1767-04-19, de Voltaire [François Marie Arouet] à Pierre Laurent Buirette de Belloy.

Je suis bien touché, m., de vos sentiments nobles, de votre lettre et de vos pièces. Il n'y a point de pièce de théâtre qui ait excité en moi tant de sensibilité. Vous faites plus d'honneur à la littérature que tous les Frérons ne peuvent lui faire de honte. On reconnaît bien en vous le véritable talent. Il ressemble parfaitement au portrait que st Paul fait de la charité; il la peint indulgente, pleine de bonté et exempte d'envie. C'est le meilleur morceau de st Paul sans contredit; et vous me pardonnerez de vous citer un apôtre le saint jour de pâques.

Il est vrai que nos beaux arts penchent un peu vers leur chute.
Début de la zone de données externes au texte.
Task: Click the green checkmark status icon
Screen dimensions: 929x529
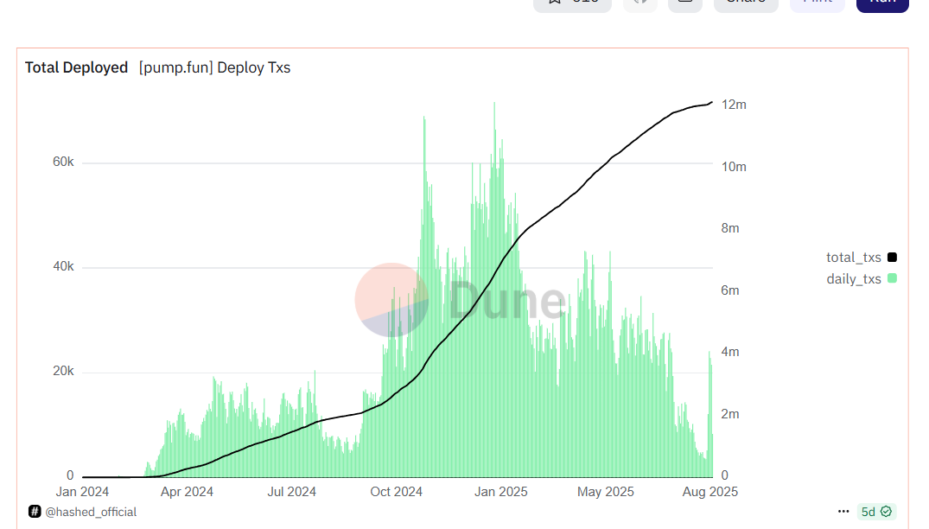Action: coord(886,512)
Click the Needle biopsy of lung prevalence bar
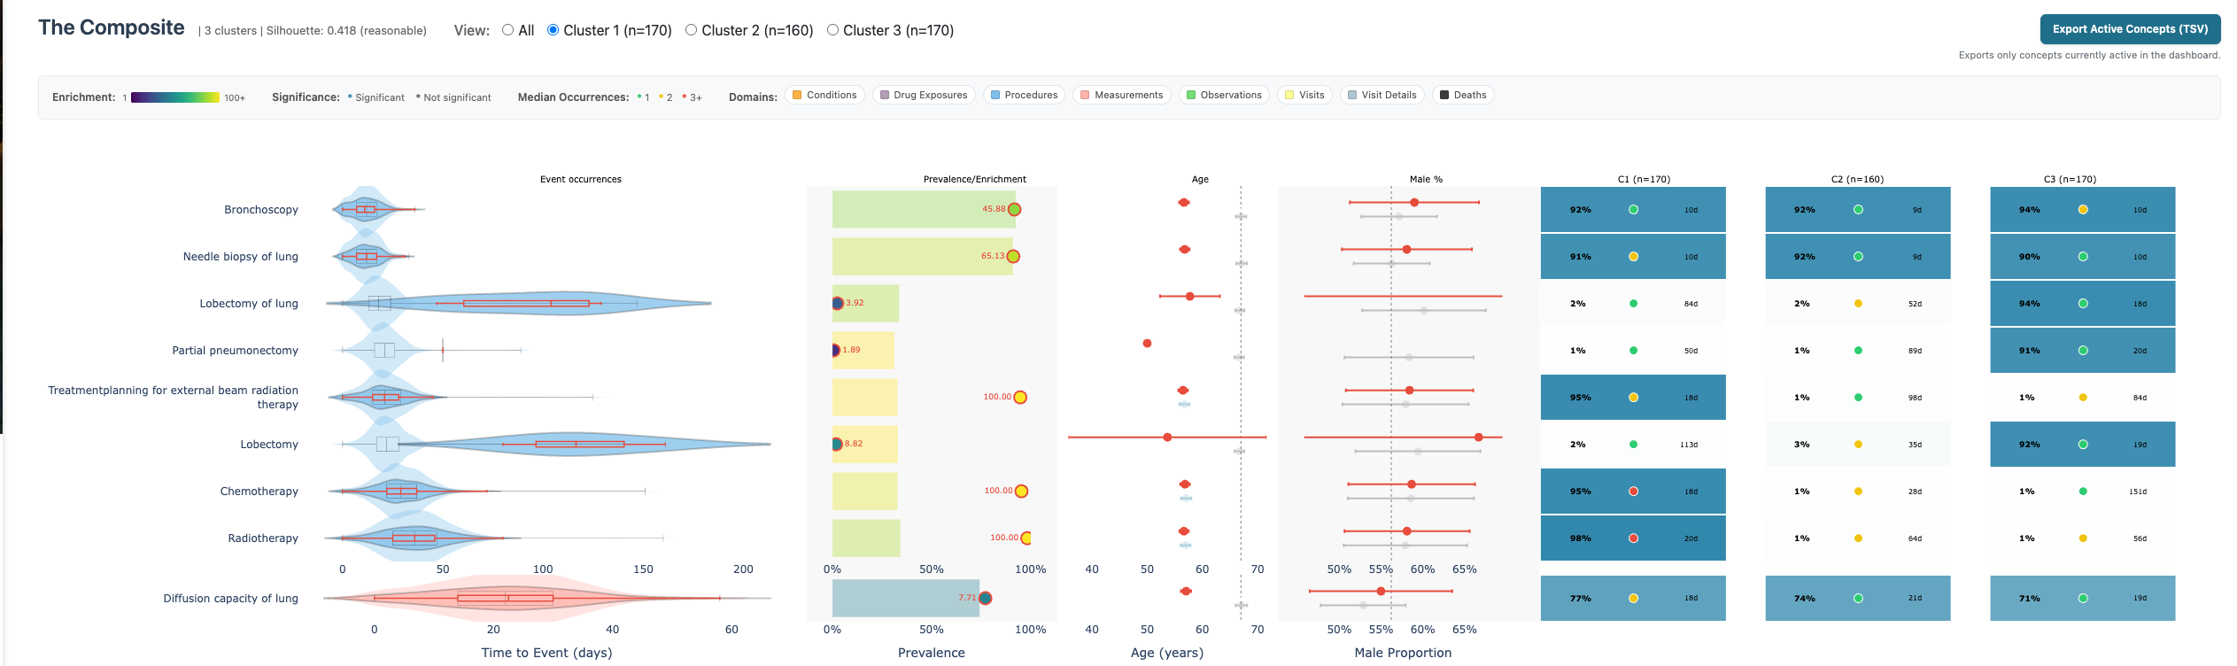Image resolution: width=2237 pixels, height=666 pixels. [921, 256]
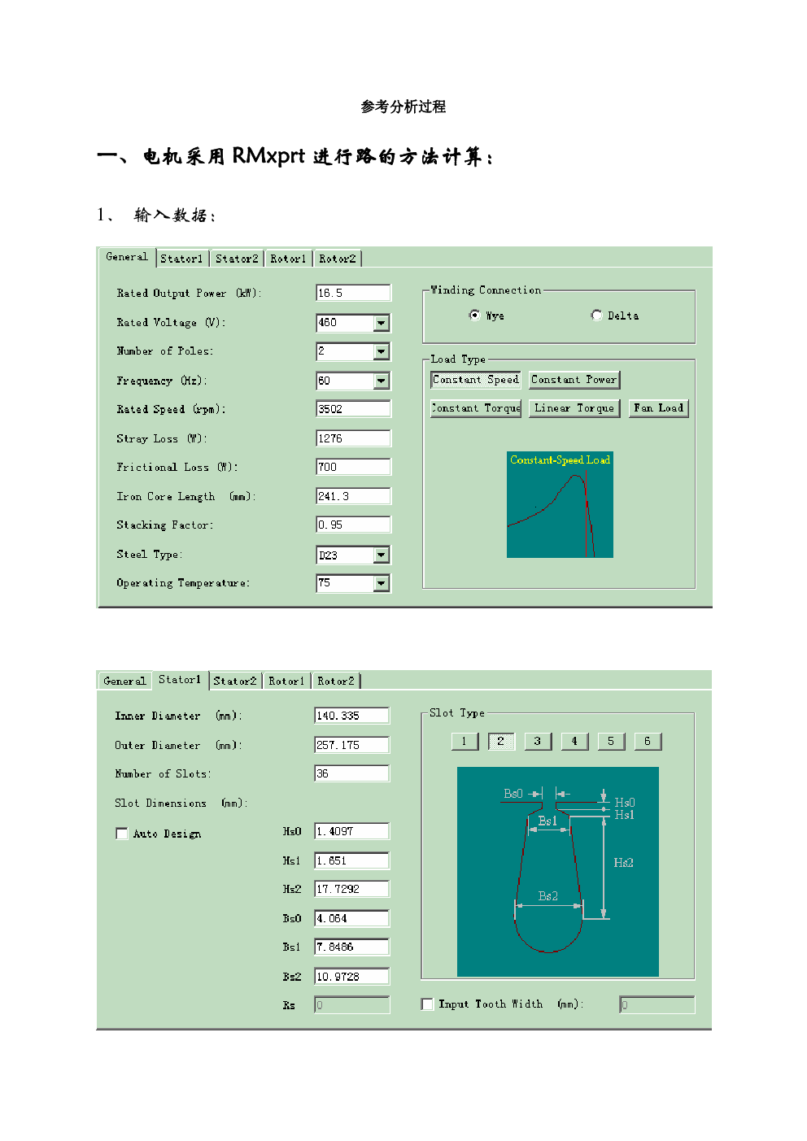Viewport: 807px width, 1141px height.
Task: Choose the Fan Load type button
Action: (x=658, y=408)
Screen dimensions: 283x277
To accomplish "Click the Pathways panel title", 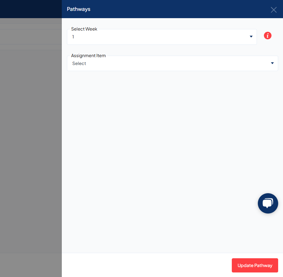I will (x=78, y=9).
Mais ce qui me console c'est que vous êtes jeune, et que vous aurez tout le temps de former des auteurs et des acteurs. Les vers que vous m'envoyez sont charmants. J'ai avec moi mr et madame de la Harpe qui en sentent tout le prix, aussi bien que ma nièce. Il y a longtemps que nous aurions joué le Siège de Calais sur notre petit théâtre de Ferney si notre compagnie eût été plus nombreuse. Nous ne pouvons malheureusement jouer que des pièces où il y a peu d'acteurs. M. de Chabanon va venir chez nous avec une tragédie; nous la jouerons et dès que vous aurez donné la comtesse de Vergy notre petit théâtre s'en saisira. On ne s'est pas mal tiré de la Partie de chasse d'Henri IV de mr Collé. Où est le temps que je n'avais que soixante et dix ans! Je vous assure que je jouais les vieillards parfaitement. Ma nièce faisait verser des larmes et c'est là le grand point. Pour mr et made de la Harpe, je ne connais point de plus grands acteurs sans exception.
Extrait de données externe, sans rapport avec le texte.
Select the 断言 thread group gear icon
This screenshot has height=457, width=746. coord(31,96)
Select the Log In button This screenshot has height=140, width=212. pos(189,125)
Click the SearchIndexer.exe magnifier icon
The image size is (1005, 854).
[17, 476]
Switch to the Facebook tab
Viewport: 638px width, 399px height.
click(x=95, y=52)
Vous voyez que vos beaux fruits de Babilone croissent entre nos montagnes de Scythe; mais ce sont des ananas cultivés à l'ombre dans une serre, loin de votre brillant soleil.

Adieu, monsieur, vous me faites aimer plus que jamais les arts que j'ai cultivés toute ma vie. Je vous remercie, je vous aime, je vous estime trop pour employer ici les vaines formules ordinaires qui n'ont pas certainement été inventées par l'amitié.